● Brief
Starting with the line that contains "Task: Click the Advanced privacy lock icon" and stopping after the line that contains "Screen dimensions: 1568x555", return each line below exactly as written, with no others.

● Records

+ + + + +

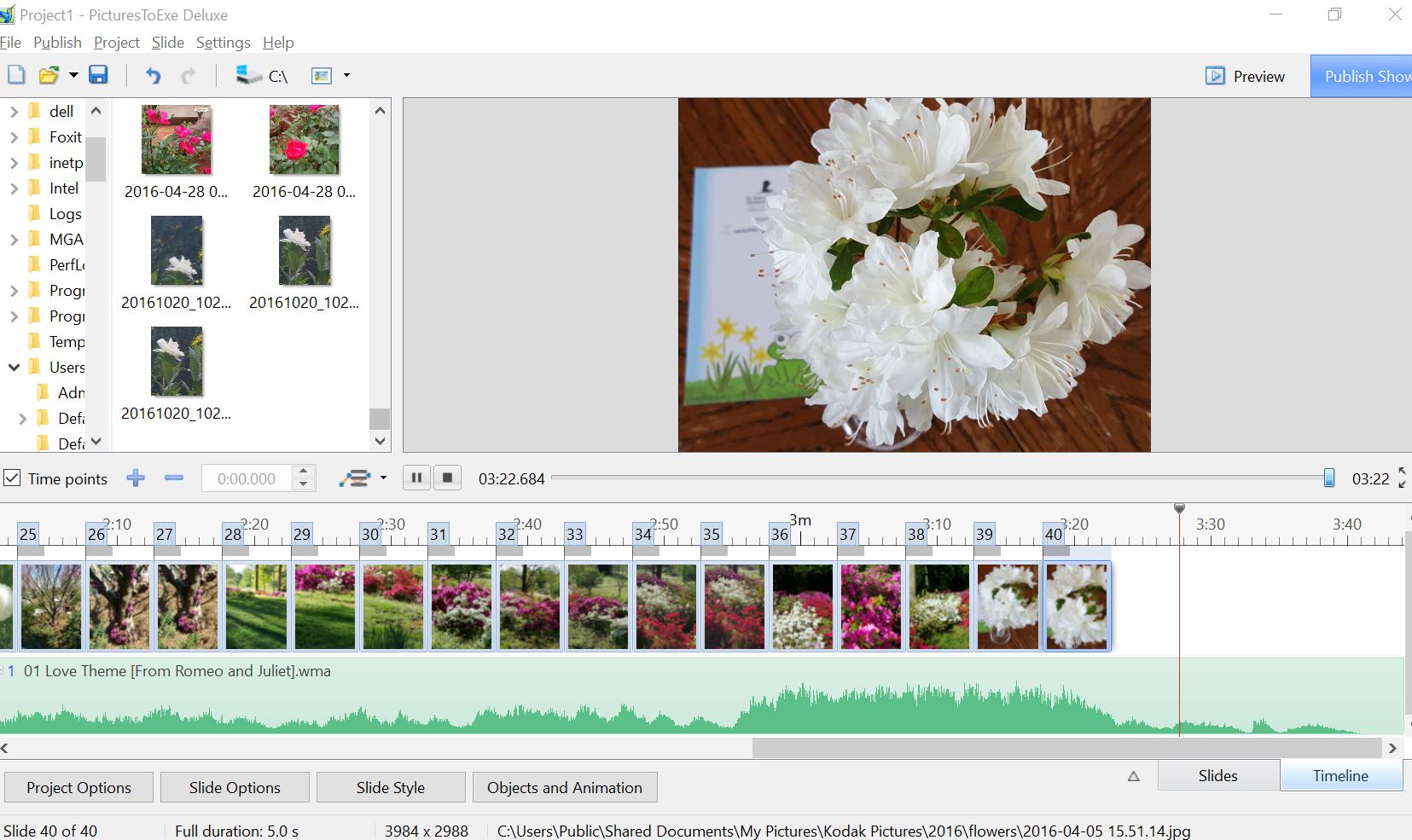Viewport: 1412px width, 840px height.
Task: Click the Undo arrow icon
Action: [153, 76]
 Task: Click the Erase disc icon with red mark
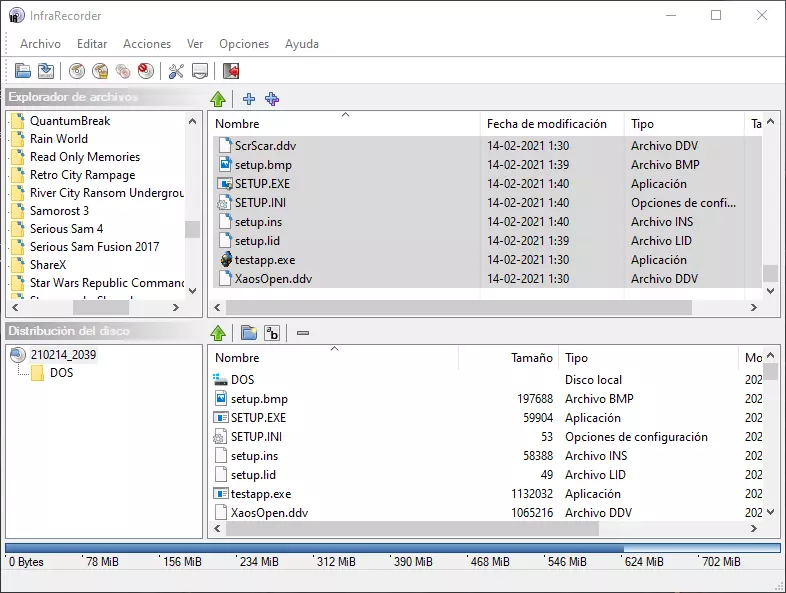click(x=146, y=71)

+ + + + +

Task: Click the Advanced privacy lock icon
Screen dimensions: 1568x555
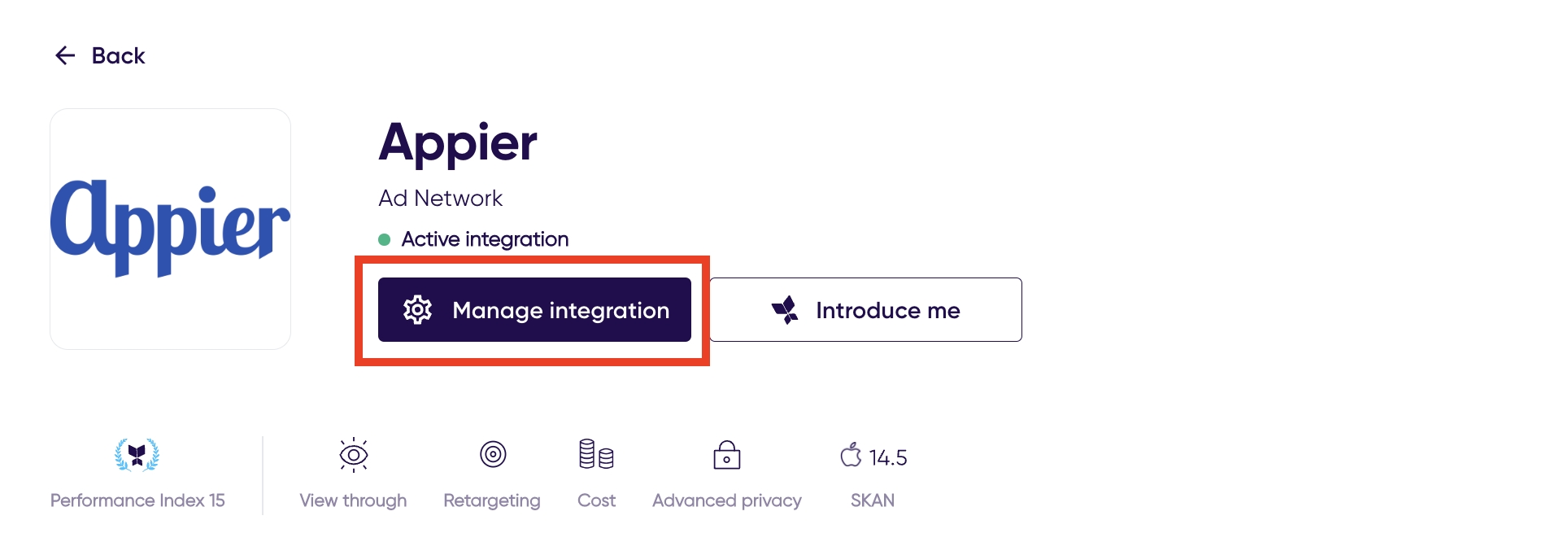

+ + + + +

● Answer space
Task: Click the Advanced privacy lock icon
Screen dimensions: 1568x555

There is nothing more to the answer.